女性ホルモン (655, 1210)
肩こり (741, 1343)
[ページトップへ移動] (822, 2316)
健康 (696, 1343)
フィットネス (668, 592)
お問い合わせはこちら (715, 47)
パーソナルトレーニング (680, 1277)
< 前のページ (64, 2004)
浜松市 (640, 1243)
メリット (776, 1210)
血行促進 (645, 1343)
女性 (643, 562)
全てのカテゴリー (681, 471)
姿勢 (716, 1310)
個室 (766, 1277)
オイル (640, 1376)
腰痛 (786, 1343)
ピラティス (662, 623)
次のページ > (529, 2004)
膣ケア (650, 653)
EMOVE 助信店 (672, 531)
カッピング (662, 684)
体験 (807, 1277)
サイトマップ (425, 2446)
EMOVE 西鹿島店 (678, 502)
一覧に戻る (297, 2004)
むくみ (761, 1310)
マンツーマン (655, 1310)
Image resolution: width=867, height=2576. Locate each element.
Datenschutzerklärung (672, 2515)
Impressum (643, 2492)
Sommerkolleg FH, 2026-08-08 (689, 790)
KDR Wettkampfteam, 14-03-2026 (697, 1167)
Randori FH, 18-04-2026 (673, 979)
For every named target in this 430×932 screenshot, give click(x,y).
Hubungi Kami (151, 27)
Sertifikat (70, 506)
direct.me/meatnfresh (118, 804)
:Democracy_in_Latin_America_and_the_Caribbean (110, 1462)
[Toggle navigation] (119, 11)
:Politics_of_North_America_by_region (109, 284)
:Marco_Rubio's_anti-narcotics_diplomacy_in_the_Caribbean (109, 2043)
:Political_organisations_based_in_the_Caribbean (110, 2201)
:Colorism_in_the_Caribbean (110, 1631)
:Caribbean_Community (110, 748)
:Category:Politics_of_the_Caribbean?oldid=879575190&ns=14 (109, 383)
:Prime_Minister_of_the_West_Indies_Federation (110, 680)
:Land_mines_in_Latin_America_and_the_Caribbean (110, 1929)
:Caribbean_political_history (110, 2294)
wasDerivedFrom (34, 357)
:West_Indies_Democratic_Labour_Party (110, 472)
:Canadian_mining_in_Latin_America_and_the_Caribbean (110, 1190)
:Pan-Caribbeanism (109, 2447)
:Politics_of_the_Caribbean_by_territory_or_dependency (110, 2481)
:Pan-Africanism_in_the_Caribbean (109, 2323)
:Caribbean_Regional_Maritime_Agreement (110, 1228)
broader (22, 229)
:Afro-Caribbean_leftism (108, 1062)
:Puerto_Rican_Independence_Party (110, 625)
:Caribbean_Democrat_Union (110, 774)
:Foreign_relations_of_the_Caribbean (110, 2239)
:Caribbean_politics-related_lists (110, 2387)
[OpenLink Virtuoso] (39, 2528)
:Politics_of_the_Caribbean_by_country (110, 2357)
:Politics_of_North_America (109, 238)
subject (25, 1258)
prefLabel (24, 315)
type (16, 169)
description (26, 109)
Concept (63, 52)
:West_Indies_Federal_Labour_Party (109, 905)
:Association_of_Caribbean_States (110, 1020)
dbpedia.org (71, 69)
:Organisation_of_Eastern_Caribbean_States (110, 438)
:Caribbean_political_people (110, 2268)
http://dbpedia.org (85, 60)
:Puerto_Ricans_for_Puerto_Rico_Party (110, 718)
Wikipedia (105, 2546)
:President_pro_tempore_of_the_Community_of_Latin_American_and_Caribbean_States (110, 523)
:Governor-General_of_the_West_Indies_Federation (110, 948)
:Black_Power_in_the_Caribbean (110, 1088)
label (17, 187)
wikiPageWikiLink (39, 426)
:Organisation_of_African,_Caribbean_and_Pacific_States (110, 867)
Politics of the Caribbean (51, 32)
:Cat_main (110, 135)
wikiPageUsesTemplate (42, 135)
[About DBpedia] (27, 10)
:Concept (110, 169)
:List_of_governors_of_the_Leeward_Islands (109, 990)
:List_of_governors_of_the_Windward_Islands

WHAT THE EXERCISE ASKS: Copy each entry above exactly, character for character.

THE ANSWER:
女性ホルモン (655, 1210)
肩こり (741, 1343)
[ページトップへ移動] (822, 2316)
健康 (696, 1343)
フィットネス (668, 592)
お問い合わせはこちら (715, 47)
パーソナルトレーニング (680, 1277)
< 前のページ (64, 2004)
浜松市 (640, 1243)
メリット (776, 1210)
血行促進 (645, 1343)
女性 (643, 562)
全てのカテゴリー (681, 471)
姿勢 (716, 1310)
個室 (766, 1277)
オイル (640, 1376)
腰痛 (786, 1343)
ピラティス (662, 623)
次のページ > (529, 2004)
膣ケア (650, 653)
EMOVE 助信店 (672, 531)
カッピング (662, 684)
体験 (807, 1277)
サイトマップ (425, 2446)
EMOVE 西鹿島店 (678, 502)
一覧に戻る (297, 2004)
むくみ (761, 1310)
マンツーマン (655, 1310)
Image resolution: width=867, height=2576. Locate each element.
Datenschutzerklärung (672, 2515)
Impressum (643, 2492)
Sommerkolleg FH, 2026-08-08 (689, 790)
KDR Wettkampfteam, 14-03-2026 (697, 1167)
Randori FH, 18-04-2026 (673, 979)
For every named target in this 430×932 screenshot, give click(x,y).
Hubungi Kami (151, 27)
Sertifikat (70, 506)
direct.me/meatnfresh (118, 804)
:Democracy_in_Latin_America_and_the_Caribbean (110, 1462)
[Toggle navigation] (119, 11)
:Politics_of_North_America_by_region (109, 284)
:Marco_Rubio's_anti-narcotics_diplomacy_in_the_Caribbean (109, 2043)
:Political_organisations_based_in_the_Caribbean (110, 2201)
:Colorism_in_the_Caribbean (110, 1631)
:Caribbean_Community (110, 748)
:Category:Politics_of_the_Caribbean?oldid=879575190&ns=14 (109, 383)
:Prime_Minister_of_the_West_Indies_Federation (110, 680)
:Land_mines_in_Latin_America_and_the_Caribbean (110, 1929)
:Caribbean_political_history (110, 2294)
wasDerivedFrom (34, 357)
:West_Indies_Democratic_Labour_Party (110, 472)
:Canadian_mining_in_Latin_America_and_the_Caribbean (110, 1190)
:Pan-Caribbeanism (109, 2447)
:Politics_of_the_Caribbean_by_territory_or_dependency (110, 2481)
:Pan-Africanism_in_the_Caribbean (109, 2323)
:Caribbean_Regional_Maritime_Agreement (110, 1228)
broader (22, 229)
:Afro-Caribbean_leftism (108, 1062)
:Puerto_Rican_Independence_Party (110, 625)
:Caribbean_Democrat_Union (110, 774)
:Foreign_relations_of_the_Caribbean (110, 2239)
:Caribbean_politics-related_lists (110, 2387)
[OpenLink Virtuoso] (39, 2528)
:Politics_of_the_Caribbean_by_country (110, 2357)
:Politics_of_North_America (109, 238)
subject (25, 1258)
prefLabel (24, 315)
type (16, 169)
description (26, 109)
Concept (63, 52)
:West_Indies_Federal_Labour_Party (109, 905)
:Association_of_Caribbean_States (110, 1020)
dbpedia.org (71, 69)
:Organisation_of_Eastern_Caribbean_States (110, 438)
:Caribbean_political_people (110, 2268)
http://dbpedia.org (85, 60)
:Puerto_Ricans_for_Puerto_Rico_Party (110, 718)
Wikipedia (105, 2546)
:President_pro_tempore_of_the_Community_of_Latin_American_and_Caribbean_States (110, 523)
:Governor-General_of_the_West_Indies_Federation (110, 948)
:Black_Power_in_the_Caribbean (110, 1088)
label (17, 187)
wikiPageWikiLink (39, 426)
:Organisation_of_African,_Caribbean_and_Pacific_States (110, 867)
Politics of the Caribbean (51, 32)
:Cat_main (110, 135)
wikiPageUsesTemplate (42, 135)
[About DBpedia] (27, 10)
:Concept (110, 169)
:List_of_governors_of_the_Leeward_Islands (109, 990)
:List_of_governors_of_the_Windward_Islands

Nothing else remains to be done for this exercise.